The Sapphire Ventures 2026 Software x AI Report confirms a structural inflection in global enterprise technology capital allocation that carries profound implications for Middle East and North Africa (MENA) sovereign wealth funds, regional venture capital ecosystems, and ongoing economic diversification mandates. Global enterprise software captured 52% of all venture capital funding in 2025, up from 41% in 2024 and more than double the 28% average recorded between 2015 and 2020, with total deployment hitting $263 billion, just 2% below the 2021 peak. Crucially, 17 of the 20 largest VC rounds in history have closed since the release of ChatGPT, with 2025 alone seeing 14 rounds exceeding $1 billion, totaling $100 billion – a scale of capital formation Sapphire’s leadership likens to nation-state financing rather than traditional venture investing. For MENA’s $3.2 trillion pool of sovereign capital, including Saudi Arabia’s Public Investment Fund (PIF), Abu Dhabi Investment Authority (ADIA) and Qatar Investment Authority (QIA), this trend validates the shift from passive LP commitments to direct co-investments in AI labs and infrastructure, a strategy already visible in recent regional allocations to Anthropic, OpenAI and xAI that aim to secure preferential access to compute resources and intellectual property critical to national AI strategies.
The report’s evidence of a widening chasm between AI-native private champions and legacy public software incumbents carries direct consequences for MENA’s regional tech infrastructure and investment frameworks. More than 80 AI-native firms have already crossed $100 million in annual recurring revenue (ARR) in under 18 months, generating $1 million to $5 million in ARR per employee, 5-10 times the output of top legacy B2B software firms, while public enterprise software has shed $2.4 trillion in market capitalization since its October 2025 peak, with median NTM revenue multiples collapsing to 3.1x, an 80% decline from 2020 peaks. For MENA venture capital, which has historically allocated the majority of early-stage capital to copycat SaaS solutions targeting regional markets, this divergence demands a pivot to AI-native verticals tailored to MENA’s structural needs: Arabic large language models, Sharia-compliant fintech infrastructure, climate tech optimization tools and government digital transformation platforms. Simultaneously, the finding that the 10 largest private enterprise software firms now hold a combined valuation of $1.93 trillion, eclipsing the entire $1.88 trillion public pure SaaS index, reinforces the priority for MENA sovereigns to accelerate homegrown AI infrastructure development, including sovereign data centers, subsea cable expansions and localized talent pipelines, rather than relying on external legacy software vendors for national digitization agendas.

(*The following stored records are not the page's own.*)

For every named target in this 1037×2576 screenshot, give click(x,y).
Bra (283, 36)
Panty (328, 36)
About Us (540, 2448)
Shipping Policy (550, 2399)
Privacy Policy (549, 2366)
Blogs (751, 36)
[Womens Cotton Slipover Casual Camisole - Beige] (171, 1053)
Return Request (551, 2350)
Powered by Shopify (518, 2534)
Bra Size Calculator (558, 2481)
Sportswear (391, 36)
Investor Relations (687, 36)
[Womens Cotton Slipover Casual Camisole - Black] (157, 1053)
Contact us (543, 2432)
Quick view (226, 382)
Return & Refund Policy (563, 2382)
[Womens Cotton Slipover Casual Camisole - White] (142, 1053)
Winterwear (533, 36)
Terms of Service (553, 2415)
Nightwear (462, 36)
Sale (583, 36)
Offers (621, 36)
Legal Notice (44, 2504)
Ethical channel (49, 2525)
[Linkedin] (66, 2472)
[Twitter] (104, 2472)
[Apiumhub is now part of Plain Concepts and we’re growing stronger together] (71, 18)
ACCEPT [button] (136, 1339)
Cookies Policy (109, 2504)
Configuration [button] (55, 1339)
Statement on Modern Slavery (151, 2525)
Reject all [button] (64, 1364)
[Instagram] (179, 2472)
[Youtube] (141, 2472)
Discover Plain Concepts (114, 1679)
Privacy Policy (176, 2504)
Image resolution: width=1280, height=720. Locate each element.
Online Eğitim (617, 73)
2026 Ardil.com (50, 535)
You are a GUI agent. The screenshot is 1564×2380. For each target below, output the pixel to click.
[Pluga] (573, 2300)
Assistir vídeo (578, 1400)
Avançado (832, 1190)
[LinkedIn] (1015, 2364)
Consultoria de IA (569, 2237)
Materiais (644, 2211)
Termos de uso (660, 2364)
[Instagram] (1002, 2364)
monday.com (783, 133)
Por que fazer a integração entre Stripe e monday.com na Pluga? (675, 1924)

MENA institutional investors must also overhaul due diligence and allocation frameworks to align with the report’s documented AI-native performance benchmarks, which show 200-400% annual ARR growth, 130-200% net dollar retention and $1 million to $5 million in ARR per employee, even as lower inference-driven gross margins (40-70%) require adjusted underwriting models. The extreme concentration of capital in top-tier AI labs – the top 20 enterprise software deals captured 41% of all funding in 2025, with 10 of the 15 largest rounds between 2023 and 2025 flowing to AI labs – means MENA sovereign wealth funds should formalize collaborative co-investment vehicles to avoid overpaying for access to scarce AI compute and talent, a practice already underway among Gulf SWFs but requiring greater coordination to match the scale of U.S. and European strategic allocations. For regional exchanges including Tadawul and ADX, the bifurcated global IPO pipeline – where only three AI blockbusters (SpaceX/xAI, Anthropic, OpenAI) are viable 2026 listings, and the 2025 enterprise software IPO cohort delivered a median -34% return from first-day close – underscores the need to tailor listing requirements to AI-native firms rather than applying legacy SaaS multiples, while steering retail and institutional capital away from depreciating public software incumbents toward local AI infrastructure assets.